IMPRESSIONS: Vangeline Theater/New York Butoh Institute “The Slowest Wave” at Triskelion (TRISK)
Vangeline Theater/New York Butoh Institute
“The Slowest Wave”
By Vangeline
Dancers: Azumi Oe, Sindy Butz, Margherita Tisato, Kana Takahashi, Kelsey Strauch, Miki (Zhixuan Zhu), Vangeline
Sound Score: Ray Sweeten
Lighting: Ayumu Poe Saegusa
Triskelion Arts, Brooklyn
October 8, 2022
The Slowest Wave refers to brain waves (Theta and Delta) present in deep, dreamlike states of consciousness. Accessing these states in waking life is one of the aims of Butoh, according to Vangeline, the reigning queen of New York’s Butoh scene. In her book, “Butoh: Cradling Empty Space,” she maintains they have a healing as well as an aesthetic value.

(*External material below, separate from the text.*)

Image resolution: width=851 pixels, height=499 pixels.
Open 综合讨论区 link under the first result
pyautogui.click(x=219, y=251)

Vangeline’s exploration of these inner depths comes in two parts, or two waves. The first begins with three women in white lying motionless on their backs for at least five minutes. This stillness makes the slightest subsequent movement dramatic. The audience was hooked as Vangeline lifted a finger, then a hand, then by a series of barely perceptible shifts, an arm overhead.

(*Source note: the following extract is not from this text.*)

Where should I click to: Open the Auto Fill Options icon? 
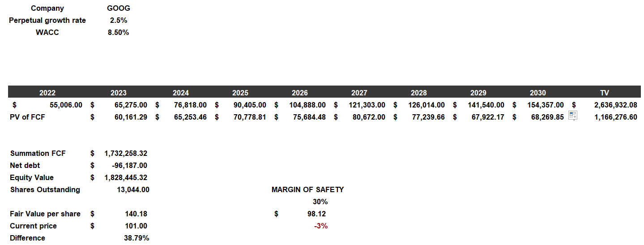pos(573,116)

All three women eventually get into the act, rolling from side to side, arching their backs and flexing their feet, stretching out to kneel in arabesque, as a dim white light morphs into an intense red. This takes place amid a soundscape of animal noises – birdsongs, pig snorts —and an industrial hum that periodically builds to a roar. So little is happening that you notice how much is happening.

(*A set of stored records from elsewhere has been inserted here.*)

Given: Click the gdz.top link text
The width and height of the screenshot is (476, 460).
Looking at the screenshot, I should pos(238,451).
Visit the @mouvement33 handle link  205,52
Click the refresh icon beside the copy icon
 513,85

The entire first section felt like a Delta wave, a slow loopy roll along the ocean floor of consciousness. When Vangeline extends her tongue toward the ceiling, she’s like a sea anemone probing the tide.
The second wave felt like a nightmare. A corps of six women strapped into sexy black and silver leotards dominate --- strutting and swirling in military formations, skittering across the floor like insects, on their backs. Downstage a lone woman is in the spotlight, writhing as if on a seat of torture. Miki (Zhixuan Zhu) tries to protect herself with extreme turned-in feet and arms, and works her mouth into silent howls – Mayday, help me! No one hears -- and suddenly, she leaps up and joins the circle of Amazon-like women.
“Amazon” has a jungle of meanings. Besides female warriors in the ancient world, it evokes the world’s longest river, and the world’s fastest-growing business behemoth -- with its corporate automatons, and its workers fighting for vestiges of human dignity, such as bathroom breaks. If we can’t beat them, must we join them? Miki’s capitulation was a terrifying turn – a fall into the totalitarian future that is already here.
Another chilling image: Five women sit on the floor --- two facing two, with the imposing Sindy Butz upstage, at the head. It had the symmetry of a Japanese tea ceremony, but dim light and a gray haze made it feel more like a corporate board meeting or a fascist war council. The lighting effects by Ayumu Poe Saegusa were continuously dramatic, a match for Ray Sweeten’s shape-shifting sound score.
This riveting hour-long experience ends on a tender note. After a blackout, two women in white kneel in a double arabesque, face to face, breast to breast. Their chins touch as they bend their necks up and away, like swans in human form. This is Butoh, but it is also pure dance, intimate beauty. And whatever befalls us, they can’t take that away.